Tuesday, July 14, 2009

Perennials A-Z

Achillea filipendulina 'Coronation Gold' after cutback
Achillea filipendulina 'Coronation Gold' foliage before cutback
Achillea filipendulina 'Coronation Gold'

Achillea millifolium 'Paprika'

Achillea is hardy to the upper midwest. The name represents the Greek God, Achilles. The story is that Achille saved the lives of his soldiers by applying yarrow to their wounds to stop bleeding. Easy to grow, Achillea is hardy, insect and disease resistant, and drought tolerant. A sunny spot and well drained soil is essential. The flowers are good for cutting and drying.

A. millefolium. Common Yarrow. Millefolium comes from the French word "mille" for 1,000 referring to the plants many leaf segments. This plant is distributed widely throughout the temperate northern hemisphere. Flower heads are often white, and cultivars range from yellows to pinks to reds. Common cultivars include 'Paprika', 'Cerise Queen', 'Terracotta'. A. millefolium spreads via seed and rhizomes. The white flowering common yarrow can be invasive in certain areas. Keep this variety out of the home garden.

A. filipendulina. Fern Leaf Yarrow. Common cultivars include 'Parker's Variety', and 'Coronation Gold'. A. Filipendulina is a clump forming perennial, and has much more attractive foliage than the A. millefolium. Good drainage and air flow is essential. This plant can be used for massing as long as the foliage is cut back after bloom.

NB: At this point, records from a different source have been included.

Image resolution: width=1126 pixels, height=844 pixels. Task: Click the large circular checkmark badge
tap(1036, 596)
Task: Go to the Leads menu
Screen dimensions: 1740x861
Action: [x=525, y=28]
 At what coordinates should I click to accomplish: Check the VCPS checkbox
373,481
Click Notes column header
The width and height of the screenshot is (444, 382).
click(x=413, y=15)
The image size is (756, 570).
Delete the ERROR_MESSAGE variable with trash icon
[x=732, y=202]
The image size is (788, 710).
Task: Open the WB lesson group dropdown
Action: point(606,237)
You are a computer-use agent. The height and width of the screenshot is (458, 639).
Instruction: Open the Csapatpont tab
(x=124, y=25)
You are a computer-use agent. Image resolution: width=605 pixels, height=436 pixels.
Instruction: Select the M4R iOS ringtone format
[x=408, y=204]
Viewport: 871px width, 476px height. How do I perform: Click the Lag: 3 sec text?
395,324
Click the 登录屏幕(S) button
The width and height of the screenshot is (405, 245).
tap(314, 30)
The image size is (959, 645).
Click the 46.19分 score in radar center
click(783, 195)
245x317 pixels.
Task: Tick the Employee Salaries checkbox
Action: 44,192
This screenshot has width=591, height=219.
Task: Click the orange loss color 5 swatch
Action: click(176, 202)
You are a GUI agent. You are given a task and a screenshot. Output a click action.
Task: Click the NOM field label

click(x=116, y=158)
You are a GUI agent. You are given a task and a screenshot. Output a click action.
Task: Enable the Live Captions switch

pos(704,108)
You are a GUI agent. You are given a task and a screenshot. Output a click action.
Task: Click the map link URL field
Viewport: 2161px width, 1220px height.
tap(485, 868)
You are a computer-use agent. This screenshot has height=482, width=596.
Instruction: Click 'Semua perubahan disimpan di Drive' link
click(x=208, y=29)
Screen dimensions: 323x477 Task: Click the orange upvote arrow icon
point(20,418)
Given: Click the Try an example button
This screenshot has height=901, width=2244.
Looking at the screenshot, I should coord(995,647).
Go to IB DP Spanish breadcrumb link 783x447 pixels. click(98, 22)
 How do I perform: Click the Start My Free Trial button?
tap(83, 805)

Maintenance: Deadhead to next lateral bud to increase flowering time. A. millefolium needs to be deadheaded so it will not flop over. The foliage on A. millefolium can look quite untidy after bloom. Cut back to basal foliage after bloom. Keep towards the back of the border. I prefer the foliage of the A. filipendulina. It has a nice green/gray color. It will also appear untidy after bloom. Cut back at this time to basal foliage for an attractive plant until frost.